### The problem
Each record must be reproduced exactly as it is shown.

[[ Supplied material, beginning ]]

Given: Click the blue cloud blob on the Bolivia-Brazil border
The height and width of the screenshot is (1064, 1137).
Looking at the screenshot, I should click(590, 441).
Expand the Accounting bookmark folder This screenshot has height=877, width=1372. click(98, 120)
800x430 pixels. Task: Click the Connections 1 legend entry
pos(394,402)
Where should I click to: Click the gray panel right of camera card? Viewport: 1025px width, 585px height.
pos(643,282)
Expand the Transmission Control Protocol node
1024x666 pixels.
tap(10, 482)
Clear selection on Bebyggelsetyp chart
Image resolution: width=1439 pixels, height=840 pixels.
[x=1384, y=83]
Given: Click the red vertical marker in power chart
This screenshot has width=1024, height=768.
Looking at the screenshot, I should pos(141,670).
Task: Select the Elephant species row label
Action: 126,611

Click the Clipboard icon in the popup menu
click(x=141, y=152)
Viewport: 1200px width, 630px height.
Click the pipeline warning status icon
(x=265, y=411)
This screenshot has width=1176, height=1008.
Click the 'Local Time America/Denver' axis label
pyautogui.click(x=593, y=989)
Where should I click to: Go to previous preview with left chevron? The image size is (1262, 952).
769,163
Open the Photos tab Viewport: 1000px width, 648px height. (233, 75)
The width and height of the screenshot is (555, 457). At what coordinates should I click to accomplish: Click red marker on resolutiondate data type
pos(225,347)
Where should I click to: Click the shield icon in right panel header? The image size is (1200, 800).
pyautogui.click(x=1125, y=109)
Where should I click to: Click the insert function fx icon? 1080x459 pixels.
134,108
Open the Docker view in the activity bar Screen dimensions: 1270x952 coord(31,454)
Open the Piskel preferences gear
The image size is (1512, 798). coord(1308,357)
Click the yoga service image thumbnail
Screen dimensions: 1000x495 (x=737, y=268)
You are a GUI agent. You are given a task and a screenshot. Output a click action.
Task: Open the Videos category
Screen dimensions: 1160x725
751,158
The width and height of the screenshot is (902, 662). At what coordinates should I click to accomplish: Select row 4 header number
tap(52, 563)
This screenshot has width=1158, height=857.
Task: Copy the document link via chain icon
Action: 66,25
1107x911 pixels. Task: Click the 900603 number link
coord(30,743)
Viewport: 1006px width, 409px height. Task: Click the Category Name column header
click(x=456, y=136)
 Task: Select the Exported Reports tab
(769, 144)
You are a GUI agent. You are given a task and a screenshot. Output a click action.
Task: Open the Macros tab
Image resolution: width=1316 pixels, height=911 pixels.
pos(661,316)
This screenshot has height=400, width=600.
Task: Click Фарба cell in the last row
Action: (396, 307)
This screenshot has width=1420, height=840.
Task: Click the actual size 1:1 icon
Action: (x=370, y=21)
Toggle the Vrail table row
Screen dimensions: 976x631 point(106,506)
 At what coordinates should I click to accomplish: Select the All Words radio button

[[ Supplied material, end ]]

### Answer
Given: Click the blue cloud blob on the Bolivia-Brazil border
The height and width of the screenshot is (1064, 1137).
Looking at the screenshot, I should click(590, 441).
Expand the Accounting bookmark folder This screenshot has height=877, width=1372. click(98, 120)
800x430 pixels. Task: Click the Connections 1 legend entry
pos(394,402)
Where should I click to: Click the gray panel right of camera card? Viewport: 1025px width, 585px height.
pos(643,282)
Expand the Transmission Control Protocol node
1024x666 pixels.
tap(10, 482)
Clear selection on Bebyggelsetyp chart
Image resolution: width=1439 pixels, height=840 pixels.
[x=1384, y=83]
Given: Click the red vertical marker in power chart
This screenshot has width=1024, height=768.
Looking at the screenshot, I should pos(141,670).
Task: Select the Elephant species row label
Action: 126,611

Click the Clipboard icon in the popup menu
click(x=141, y=152)
Viewport: 1200px width, 630px height.
Click the pipeline warning status icon
(x=265, y=411)
This screenshot has width=1176, height=1008.
Click the 'Local Time America/Denver' axis label
pyautogui.click(x=593, y=989)
Where should I click to: Go to previous preview with left chevron? The image size is (1262, 952).
769,163
Open the Photos tab Viewport: 1000px width, 648px height. (233, 75)
The width and height of the screenshot is (555, 457). At what coordinates should I click to accomplish: Click red marker on resolutiondate data type
pos(225,347)
Where should I click to: Click the shield icon in right panel header? The image size is (1200, 800).
pyautogui.click(x=1125, y=109)
Where should I click to: Click the insert function fx icon? 1080x459 pixels.
134,108
Open the Docker view in the activity bar Screen dimensions: 1270x952 coord(31,454)
Open the Piskel preferences gear
The image size is (1512, 798). coord(1308,357)
Click the yoga service image thumbnail
Screen dimensions: 1000x495 (x=737, y=268)
You are a GUI agent. You are given a task and a screenshot. Output a click action.
Task: Open the Videos category
Screen dimensions: 1160x725
751,158
The width and height of the screenshot is (902, 662). At what coordinates should I click to accomplish: Select row 4 header number
tap(52, 563)
This screenshot has width=1158, height=857.
Task: Copy the document link via chain icon
Action: 66,25
1107x911 pixels. Task: Click the 900603 number link
coord(30,743)
Viewport: 1006px width, 409px height. Task: Click the Category Name column header
click(x=456, y=136)
 Task: Select the Exported Reports tab
(769, 144)
You are a GUI agent. You are given a task and a screenshot. Output a click action.
Task: Open the Macros tab
Image resolution: width=1316 pixels, height=911 pixels.
pos(661,316)
This screenshot has height=400, width=600.
Task: Click Фарба cell in the last row
Action: (396, 307)
This screenshot has width=1420, height=840.
Task: Click the actual size 1:1 icon
Action: (x=370, y=21)
Toggle the Vrail table row
Screen dimensions: 976x631 point(106,506)
 At what coordinates should I click to accomplish: Select the All Words radio button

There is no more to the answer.